Each year at Halloween, parents have concerns about trick-or-treating, and many believe that a danger far graver than chocolate overdose awaits their children in quiet neighborhoods: sex offenders.
This scare is fueled by alarmist news reports and police warnings. In many states, convicted sex offenders are required not to answer the door if trick-or-treaters come by, or to report to jail overnight. In many states including Texas and Arkansas offenders will be required to report to courthouses on Halloween evening for a mandatory counseling session.
The theory behind such laws is that Halloween provides an opportunity for sex offenders to make contact with children, or to use costumes to conceal their identities. This has been the assumption among many local politicians and police for years. New research also shows that it is simply wrong.
A new study shows that the public has little to fear from sex offenders on Halloween. The research, published in the September issue of Sexual Abuse: A Journal of Research and Treatment, examined 67,307 non-family sex offenses reported to law enforcement in 30 states over nine years.
The researchers wanted to determine whether or not children are in fact at any greater risk for sexual assault around Halloween. The answer was a conclusive no:
"There does not appear to be a need for alarm concerning sexual abuse on these particular days," the researchers state. "Halloween appears to be just another autumn day where rates of sex crimes against children are concerned."
Not only is the hype and fear unwarranted, but the study also suggests extra taxpayer dollars spent monitoring sex offenders on Halloween are wasted. All the mandatory counseling sessions, increased police presence, and so on had no effect at all on the incidence of sexual abuse on Halloween.

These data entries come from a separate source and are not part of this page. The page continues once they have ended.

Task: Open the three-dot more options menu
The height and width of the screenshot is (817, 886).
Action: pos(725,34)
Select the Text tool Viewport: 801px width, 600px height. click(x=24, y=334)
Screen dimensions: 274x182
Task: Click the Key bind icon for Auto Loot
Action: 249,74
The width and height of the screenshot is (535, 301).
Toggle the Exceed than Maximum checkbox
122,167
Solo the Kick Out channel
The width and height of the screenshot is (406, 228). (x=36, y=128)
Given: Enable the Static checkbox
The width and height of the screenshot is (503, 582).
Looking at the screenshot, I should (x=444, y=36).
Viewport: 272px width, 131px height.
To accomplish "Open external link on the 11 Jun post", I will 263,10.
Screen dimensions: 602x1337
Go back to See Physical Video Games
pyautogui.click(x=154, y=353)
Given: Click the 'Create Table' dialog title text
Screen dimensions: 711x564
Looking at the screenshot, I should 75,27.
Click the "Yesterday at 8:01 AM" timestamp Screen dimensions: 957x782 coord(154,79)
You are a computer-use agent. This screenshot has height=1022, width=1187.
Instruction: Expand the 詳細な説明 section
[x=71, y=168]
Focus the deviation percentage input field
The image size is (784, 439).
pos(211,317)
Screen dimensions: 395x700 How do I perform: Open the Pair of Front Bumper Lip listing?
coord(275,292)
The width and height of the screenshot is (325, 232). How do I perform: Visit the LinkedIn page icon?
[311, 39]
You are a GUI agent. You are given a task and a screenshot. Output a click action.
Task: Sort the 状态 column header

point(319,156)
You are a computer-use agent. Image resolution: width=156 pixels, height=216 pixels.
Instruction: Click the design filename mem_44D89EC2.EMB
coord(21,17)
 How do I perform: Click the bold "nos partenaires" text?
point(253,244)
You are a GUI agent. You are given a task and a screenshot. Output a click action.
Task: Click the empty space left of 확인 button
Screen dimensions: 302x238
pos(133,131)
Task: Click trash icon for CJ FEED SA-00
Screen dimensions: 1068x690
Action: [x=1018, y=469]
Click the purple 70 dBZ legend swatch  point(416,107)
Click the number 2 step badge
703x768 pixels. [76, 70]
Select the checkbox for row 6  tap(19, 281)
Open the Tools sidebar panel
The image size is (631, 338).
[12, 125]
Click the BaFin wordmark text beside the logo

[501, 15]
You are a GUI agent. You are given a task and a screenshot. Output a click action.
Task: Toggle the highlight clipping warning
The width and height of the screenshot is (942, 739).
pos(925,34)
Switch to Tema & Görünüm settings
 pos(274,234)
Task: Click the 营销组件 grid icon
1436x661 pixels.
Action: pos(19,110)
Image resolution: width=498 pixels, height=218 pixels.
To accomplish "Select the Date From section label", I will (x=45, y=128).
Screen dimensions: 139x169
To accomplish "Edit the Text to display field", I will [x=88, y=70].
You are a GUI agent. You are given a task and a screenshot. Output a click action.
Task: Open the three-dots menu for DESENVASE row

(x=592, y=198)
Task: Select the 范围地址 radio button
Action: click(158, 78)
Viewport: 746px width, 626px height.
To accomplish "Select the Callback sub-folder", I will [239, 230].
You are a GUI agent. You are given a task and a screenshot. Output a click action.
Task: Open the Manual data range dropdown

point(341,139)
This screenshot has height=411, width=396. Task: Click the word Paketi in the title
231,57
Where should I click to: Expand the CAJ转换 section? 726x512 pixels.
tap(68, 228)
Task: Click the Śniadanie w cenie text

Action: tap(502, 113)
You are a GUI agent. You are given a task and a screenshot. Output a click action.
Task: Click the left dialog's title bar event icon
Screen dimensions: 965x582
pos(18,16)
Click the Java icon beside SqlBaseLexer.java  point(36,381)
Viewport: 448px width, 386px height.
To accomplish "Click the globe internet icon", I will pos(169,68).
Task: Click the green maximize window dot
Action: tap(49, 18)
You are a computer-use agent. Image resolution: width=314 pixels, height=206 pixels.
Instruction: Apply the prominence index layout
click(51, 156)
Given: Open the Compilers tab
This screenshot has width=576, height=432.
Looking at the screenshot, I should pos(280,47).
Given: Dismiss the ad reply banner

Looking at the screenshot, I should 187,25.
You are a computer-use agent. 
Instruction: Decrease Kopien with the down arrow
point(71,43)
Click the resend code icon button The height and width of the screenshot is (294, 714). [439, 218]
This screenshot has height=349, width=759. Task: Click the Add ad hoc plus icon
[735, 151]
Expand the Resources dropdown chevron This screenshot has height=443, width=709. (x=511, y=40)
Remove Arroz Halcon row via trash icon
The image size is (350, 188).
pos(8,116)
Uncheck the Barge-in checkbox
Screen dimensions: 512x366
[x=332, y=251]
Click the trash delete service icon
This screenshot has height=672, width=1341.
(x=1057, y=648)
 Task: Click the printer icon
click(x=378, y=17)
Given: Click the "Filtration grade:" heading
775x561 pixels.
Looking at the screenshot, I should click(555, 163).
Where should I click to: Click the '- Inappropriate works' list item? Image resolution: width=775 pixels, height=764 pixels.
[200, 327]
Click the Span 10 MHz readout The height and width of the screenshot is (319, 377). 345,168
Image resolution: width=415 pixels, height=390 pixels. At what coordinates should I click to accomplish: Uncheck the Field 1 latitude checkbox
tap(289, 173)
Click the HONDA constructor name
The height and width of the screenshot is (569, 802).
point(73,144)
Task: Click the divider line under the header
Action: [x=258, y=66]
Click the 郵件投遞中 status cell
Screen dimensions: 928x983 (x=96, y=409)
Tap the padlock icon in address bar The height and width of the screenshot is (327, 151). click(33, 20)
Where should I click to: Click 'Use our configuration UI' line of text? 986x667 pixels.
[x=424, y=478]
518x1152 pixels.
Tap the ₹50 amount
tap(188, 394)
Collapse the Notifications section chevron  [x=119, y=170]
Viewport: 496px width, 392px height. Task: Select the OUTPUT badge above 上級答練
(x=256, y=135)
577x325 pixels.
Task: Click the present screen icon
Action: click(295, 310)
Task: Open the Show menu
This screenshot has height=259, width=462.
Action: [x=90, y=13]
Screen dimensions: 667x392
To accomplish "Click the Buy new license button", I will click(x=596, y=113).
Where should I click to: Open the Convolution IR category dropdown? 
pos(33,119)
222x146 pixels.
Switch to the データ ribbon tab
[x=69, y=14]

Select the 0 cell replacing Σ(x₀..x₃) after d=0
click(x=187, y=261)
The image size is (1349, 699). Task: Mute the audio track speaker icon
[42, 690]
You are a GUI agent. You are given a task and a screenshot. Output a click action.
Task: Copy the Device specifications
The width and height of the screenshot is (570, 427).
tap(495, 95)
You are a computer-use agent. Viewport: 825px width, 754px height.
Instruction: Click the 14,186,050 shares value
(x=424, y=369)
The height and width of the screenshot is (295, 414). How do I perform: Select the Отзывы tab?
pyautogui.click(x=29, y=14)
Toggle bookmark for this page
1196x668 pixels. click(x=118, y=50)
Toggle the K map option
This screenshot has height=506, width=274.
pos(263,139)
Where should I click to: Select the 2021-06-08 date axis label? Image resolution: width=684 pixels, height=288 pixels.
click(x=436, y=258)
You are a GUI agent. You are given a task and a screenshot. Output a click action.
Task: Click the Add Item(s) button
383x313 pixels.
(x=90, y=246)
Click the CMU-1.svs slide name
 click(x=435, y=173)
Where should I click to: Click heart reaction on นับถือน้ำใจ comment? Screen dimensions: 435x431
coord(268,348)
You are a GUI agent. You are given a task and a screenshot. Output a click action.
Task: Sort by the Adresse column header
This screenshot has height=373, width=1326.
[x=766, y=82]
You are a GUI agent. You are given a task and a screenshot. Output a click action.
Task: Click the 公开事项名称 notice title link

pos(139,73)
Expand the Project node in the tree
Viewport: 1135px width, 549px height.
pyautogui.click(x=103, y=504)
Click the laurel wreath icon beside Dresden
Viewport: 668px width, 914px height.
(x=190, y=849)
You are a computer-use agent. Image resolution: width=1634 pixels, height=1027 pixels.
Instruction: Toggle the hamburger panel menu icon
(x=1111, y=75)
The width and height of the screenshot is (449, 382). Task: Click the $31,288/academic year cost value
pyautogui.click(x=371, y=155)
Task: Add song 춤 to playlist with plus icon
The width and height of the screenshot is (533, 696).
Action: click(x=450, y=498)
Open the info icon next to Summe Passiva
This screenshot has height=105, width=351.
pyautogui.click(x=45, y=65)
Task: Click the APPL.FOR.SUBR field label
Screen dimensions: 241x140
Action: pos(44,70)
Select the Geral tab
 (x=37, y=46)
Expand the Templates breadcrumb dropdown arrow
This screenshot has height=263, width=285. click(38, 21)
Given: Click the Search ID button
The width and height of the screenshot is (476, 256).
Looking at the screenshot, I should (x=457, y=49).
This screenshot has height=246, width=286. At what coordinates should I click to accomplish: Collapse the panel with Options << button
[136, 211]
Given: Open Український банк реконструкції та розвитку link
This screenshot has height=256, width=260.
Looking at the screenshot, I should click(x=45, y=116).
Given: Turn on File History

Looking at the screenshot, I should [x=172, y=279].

That taxpayer dollars are being spent on ineffective and misguided policies regarding sex offenders is not surprising to experts in the field, since the laws target a group that is actually among the least likely to offend against children. Despite popular belief, research has consistently shown that sex offenders are no more likely than other criminals to re-offend. The idea that sex offenders are incurable or require increased vigilance upon release simply has no basis in fact. Children are in far greater danger from their parents than any stranger on a sex offender registry.
These measures provide a false sense of security, since there is no evidence that the policies actually make children any safer. As the study’s authors note, traffic accidents are a far greater threat to children than sex offenders.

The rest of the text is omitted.